One Life. Six Words. What's Yours?
When Hemingway famously wrote, "For Sale: baby shoes, never worn," he proved that an entire story can be told using a half dozen words. When the online storytelling magazine SMITH asked readers to submit six-word memoirs, they proved a whole, real life can be told this way too. The results are fascinating, hilarious, shocking, and moving.
From small sagas of bittersweet romance ("Found true love, married someone else") to proud achievements and stinging regrets ("After Harvard, had baby with crackhead"), these terse true tales relate the diversity of human experience in tasty bite-sized pieces. From authors Jonathan Lethem and Richard Ford to comedians Stephen Colbert and Amy Sedaris, to ordinary folks around the world, everyone has a six-word story to tell.

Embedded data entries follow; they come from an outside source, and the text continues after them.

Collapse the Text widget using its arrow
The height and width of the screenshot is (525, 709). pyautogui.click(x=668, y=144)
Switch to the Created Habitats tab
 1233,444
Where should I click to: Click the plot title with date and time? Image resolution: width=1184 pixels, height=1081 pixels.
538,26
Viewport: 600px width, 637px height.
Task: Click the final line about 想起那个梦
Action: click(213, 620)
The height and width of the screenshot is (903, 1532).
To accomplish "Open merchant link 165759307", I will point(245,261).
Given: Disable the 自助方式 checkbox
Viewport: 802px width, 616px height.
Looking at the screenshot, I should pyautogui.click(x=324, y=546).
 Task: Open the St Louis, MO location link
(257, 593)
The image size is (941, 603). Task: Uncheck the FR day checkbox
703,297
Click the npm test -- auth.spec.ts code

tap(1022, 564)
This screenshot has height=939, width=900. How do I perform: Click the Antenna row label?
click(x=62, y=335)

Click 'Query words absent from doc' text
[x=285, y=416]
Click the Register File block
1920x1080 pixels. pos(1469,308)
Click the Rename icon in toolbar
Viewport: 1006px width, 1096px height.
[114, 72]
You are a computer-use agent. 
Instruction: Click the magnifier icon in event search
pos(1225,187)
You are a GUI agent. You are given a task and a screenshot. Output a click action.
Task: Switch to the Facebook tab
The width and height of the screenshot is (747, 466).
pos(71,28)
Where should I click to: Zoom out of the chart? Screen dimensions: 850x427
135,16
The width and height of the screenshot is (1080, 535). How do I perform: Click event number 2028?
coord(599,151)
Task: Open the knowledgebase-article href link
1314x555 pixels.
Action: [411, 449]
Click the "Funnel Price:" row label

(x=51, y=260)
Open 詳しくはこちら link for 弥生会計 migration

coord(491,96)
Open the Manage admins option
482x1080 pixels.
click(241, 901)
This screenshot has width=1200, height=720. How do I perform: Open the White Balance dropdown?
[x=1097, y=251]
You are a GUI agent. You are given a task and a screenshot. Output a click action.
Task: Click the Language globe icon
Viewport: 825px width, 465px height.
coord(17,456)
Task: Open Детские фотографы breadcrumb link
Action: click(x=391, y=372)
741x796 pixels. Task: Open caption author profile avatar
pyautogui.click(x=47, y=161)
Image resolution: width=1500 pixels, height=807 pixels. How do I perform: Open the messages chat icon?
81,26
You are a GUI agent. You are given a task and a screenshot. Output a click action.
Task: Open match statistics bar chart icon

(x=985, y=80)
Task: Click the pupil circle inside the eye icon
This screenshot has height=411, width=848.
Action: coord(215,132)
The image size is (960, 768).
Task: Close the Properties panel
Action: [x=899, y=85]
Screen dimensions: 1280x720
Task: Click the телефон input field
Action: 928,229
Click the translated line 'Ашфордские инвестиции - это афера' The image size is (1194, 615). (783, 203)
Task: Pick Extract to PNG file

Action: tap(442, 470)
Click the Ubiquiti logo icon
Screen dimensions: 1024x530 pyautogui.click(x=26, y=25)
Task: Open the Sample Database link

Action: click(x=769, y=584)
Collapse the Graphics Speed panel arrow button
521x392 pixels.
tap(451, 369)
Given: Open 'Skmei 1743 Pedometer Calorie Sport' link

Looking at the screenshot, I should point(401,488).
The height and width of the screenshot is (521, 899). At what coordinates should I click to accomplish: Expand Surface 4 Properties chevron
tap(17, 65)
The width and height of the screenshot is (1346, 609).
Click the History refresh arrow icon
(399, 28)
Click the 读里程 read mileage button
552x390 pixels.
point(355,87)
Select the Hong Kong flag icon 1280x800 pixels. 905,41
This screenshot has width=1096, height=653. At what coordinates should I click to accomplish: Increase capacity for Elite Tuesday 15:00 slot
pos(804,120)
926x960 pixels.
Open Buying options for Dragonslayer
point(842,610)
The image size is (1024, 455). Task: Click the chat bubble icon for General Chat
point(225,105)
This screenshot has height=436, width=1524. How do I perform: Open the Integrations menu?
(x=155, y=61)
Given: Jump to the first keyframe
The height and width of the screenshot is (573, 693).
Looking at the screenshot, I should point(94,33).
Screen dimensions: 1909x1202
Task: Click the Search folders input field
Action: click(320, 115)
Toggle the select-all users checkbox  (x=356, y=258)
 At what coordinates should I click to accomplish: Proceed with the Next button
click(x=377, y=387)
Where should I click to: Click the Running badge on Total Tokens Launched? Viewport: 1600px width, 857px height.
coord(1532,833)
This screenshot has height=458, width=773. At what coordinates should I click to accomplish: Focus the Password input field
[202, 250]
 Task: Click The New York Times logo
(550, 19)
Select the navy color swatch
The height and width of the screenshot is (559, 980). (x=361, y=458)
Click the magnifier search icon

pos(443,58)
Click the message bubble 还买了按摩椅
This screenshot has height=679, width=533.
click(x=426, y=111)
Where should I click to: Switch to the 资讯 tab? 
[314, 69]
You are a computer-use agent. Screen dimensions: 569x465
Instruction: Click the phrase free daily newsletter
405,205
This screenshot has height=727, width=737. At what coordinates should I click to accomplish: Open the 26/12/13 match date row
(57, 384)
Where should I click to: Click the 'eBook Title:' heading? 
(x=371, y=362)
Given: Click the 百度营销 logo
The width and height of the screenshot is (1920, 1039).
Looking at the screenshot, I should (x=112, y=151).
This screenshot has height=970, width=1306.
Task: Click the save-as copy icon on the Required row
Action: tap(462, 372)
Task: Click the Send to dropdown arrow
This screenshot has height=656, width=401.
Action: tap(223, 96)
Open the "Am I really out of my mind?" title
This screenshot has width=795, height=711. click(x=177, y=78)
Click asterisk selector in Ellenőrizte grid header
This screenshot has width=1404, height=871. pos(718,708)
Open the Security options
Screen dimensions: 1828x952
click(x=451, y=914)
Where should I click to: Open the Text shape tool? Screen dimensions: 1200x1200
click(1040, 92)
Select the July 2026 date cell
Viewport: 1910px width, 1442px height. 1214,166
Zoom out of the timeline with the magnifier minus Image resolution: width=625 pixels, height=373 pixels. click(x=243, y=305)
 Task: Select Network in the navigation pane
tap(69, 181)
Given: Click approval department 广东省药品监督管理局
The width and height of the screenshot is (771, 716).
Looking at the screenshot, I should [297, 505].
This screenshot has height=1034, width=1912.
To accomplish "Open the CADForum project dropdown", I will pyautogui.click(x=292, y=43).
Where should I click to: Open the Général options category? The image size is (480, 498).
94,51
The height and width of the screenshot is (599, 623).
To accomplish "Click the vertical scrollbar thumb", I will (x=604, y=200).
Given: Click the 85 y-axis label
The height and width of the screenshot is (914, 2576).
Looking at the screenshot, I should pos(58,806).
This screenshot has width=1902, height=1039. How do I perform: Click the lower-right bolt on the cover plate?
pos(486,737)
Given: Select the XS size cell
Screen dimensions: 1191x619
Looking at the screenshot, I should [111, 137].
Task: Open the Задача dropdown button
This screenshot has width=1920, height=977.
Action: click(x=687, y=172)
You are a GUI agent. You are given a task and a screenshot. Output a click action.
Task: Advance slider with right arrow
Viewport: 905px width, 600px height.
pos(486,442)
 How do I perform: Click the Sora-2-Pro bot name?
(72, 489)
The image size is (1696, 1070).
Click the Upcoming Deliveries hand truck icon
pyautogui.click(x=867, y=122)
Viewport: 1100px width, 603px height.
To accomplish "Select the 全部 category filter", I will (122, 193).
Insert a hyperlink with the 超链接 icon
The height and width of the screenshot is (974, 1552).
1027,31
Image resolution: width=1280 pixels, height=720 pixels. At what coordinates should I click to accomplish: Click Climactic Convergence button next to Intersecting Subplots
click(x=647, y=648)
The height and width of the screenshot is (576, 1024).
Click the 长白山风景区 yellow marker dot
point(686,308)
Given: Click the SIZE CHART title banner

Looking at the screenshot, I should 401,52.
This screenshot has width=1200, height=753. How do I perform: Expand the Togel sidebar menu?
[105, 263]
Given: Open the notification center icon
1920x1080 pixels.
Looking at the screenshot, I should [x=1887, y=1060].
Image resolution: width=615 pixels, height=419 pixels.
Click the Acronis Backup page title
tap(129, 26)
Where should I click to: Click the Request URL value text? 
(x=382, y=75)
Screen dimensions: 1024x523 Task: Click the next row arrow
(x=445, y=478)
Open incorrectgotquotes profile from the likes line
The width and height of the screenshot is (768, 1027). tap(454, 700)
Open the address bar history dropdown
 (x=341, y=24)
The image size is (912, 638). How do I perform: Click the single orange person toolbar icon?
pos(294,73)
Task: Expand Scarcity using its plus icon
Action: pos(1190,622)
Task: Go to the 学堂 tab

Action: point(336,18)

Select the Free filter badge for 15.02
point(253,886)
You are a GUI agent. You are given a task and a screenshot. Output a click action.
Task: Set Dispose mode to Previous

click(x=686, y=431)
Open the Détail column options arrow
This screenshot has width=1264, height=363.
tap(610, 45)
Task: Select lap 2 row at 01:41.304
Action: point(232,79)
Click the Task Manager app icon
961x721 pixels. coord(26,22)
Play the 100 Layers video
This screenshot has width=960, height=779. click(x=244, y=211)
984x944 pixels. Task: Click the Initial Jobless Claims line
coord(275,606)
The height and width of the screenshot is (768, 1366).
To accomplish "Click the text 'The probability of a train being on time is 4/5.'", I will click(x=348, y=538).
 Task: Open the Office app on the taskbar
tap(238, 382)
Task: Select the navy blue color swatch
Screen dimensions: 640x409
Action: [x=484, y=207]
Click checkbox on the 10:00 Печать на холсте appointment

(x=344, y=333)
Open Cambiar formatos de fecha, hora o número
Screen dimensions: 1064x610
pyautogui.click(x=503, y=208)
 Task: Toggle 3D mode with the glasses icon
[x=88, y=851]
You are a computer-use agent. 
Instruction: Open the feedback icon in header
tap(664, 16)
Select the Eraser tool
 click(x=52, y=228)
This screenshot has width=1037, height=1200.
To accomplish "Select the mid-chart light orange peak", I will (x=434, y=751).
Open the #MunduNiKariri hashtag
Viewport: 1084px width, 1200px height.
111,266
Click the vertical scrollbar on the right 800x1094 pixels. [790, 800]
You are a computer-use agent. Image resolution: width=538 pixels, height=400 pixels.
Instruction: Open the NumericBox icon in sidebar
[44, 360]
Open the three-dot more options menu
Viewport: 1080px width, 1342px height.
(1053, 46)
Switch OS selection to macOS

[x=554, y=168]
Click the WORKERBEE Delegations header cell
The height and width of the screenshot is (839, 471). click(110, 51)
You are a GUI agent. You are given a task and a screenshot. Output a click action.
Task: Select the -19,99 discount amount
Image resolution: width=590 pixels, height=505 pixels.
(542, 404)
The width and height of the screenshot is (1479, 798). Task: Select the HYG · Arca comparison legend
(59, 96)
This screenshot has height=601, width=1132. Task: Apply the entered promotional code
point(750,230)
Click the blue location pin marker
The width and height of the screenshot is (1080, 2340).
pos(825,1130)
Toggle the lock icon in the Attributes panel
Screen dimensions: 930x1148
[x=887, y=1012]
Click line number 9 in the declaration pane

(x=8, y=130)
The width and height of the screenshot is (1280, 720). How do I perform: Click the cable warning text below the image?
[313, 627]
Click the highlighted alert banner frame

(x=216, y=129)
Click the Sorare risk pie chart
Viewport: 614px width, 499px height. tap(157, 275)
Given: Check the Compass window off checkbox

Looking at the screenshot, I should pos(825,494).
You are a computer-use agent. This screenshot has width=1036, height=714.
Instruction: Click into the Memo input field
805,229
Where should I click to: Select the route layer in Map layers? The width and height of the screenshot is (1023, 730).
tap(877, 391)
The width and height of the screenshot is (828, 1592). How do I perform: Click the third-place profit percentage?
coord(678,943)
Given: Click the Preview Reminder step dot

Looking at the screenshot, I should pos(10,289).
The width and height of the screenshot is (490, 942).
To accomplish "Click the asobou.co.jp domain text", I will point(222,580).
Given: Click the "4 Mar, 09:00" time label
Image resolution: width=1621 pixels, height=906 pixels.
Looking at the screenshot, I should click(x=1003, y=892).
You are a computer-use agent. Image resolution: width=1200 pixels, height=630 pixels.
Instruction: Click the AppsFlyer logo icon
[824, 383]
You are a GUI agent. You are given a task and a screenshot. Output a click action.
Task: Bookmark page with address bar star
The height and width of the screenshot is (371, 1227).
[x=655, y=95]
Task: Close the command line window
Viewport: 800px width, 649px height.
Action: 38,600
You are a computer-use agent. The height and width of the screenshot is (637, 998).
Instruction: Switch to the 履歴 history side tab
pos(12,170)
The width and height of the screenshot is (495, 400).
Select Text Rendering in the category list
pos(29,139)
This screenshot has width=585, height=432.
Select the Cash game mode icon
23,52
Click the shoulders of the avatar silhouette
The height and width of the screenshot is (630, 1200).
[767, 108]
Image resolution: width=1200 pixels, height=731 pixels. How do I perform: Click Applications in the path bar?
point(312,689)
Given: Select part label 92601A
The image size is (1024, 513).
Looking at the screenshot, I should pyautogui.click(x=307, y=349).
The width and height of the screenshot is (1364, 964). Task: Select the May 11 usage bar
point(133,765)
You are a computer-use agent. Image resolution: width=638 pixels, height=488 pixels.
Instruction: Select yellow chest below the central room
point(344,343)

Praise for Not Quite What I Was Planning: Six-Word Memoirs by Writers Famous and Obscure
“Perfect for the American attention span...Will thrill minimalists and inspire maximalists.” — Vanity Fair
“Irresistibly clever.” — Chicago Tribune
“The brilliance is in the brevity.” — New York Post
“You could spend a lifetime brainstorming.” — The New Yorker
“In six words: Gimmicks should always be this fun.” — Style.com
“Compulsive reading...as insightful as any 300+ page biography.” — Publishers Weekly
“A perfect distraction and inspiration, and a collection that begs to be shared.” — Denver Post
“The pithiest of life stories.” — O magazine
“A fabulously appealing exercise both for writers and for readers.” — Daily Telegraph (London)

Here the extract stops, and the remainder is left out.